Last night I was forced to stay up far past my bedtime. It was a book’s fault, of course. The book was so good that I kept telling myself, “Just one more chapter” until there really was just one more chapter. Sadly, by the time I finished it was well past midnight. (How past midnight? I’ll never tell.)
Once again I am the innocent, sleepless victim of some very good fiction.
The book was An Inquiry into Love and Death by Simone St. James (which immediately sounds appropriately atmospheric and slightly creepy already, doesn’t it?) It is mostly a ghost story set in England during the 1920’s, but blending nicely with the whole haunted element is a decently executed murder mystery and a nice little romance. See? Something for everyone.
This novel hit all the right notes with me.

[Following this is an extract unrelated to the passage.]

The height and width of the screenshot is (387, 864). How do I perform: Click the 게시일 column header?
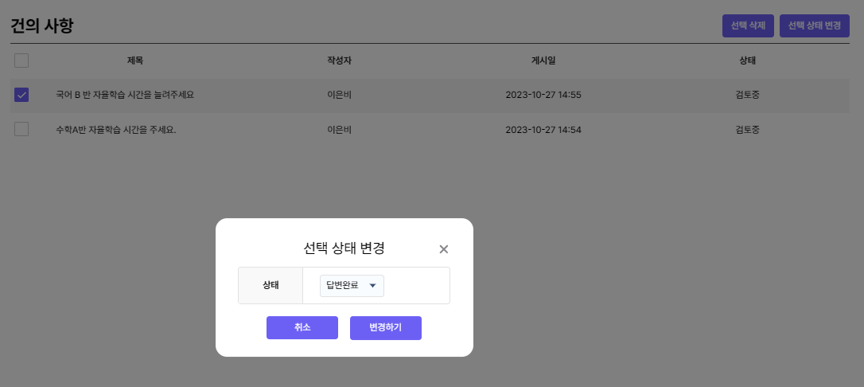(543, 61)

First, all the historical details felt true and accurate. The author just didn’t describe the clothes or households of the time period, but used her characters to embody the opinions and feelings of the era as well. The blossoming women’s movement in education, the troubled veterans of WWI returning home broken inside, the tiny beginnings of the modern industrial age are all present in this book.
The murder mystery felt nicely executed to me. It was simple with a few misdirections and a good deal of mounting tension. Nothing overly sophisticated or too convoluted. The suspense of the mystery intertwined nicely with the ghost story, each of them spiraling around the other, building up to a nice climax towards the end.
The love story was handled with a nice light touch. The author never forgot the real focus of her novel, so the romance doesn’t overwhelm the ghost story. This restraint, coupled with some strong sexual tension (and let’s be frank, a brief, but solid love scene), felt very turn of the century British to me, and made me love the book even more.
Finally, let’s talk about the ghost. He was one creepy son-of-a-gun (see how I use such literary terms?) with an equally freaky name: Walking John. Which sounds exactly like something a serial killer ghost should called.
The author wrote about the main character’s terror quite well. I will never, EVER, be able to peak outside a window at nighttime no matter what noise I hear. And when you get to the part when the dead and decomposed Walking John is crawling all over the house, trying to find a way inside? Well. You just call me and we’ll commiserate together at length.
All in all, I give An Inquiry into Love and Death four and a half stars for its excellent writing, its memorable characters, its spine tingling scariness, and its glorious sexual tension.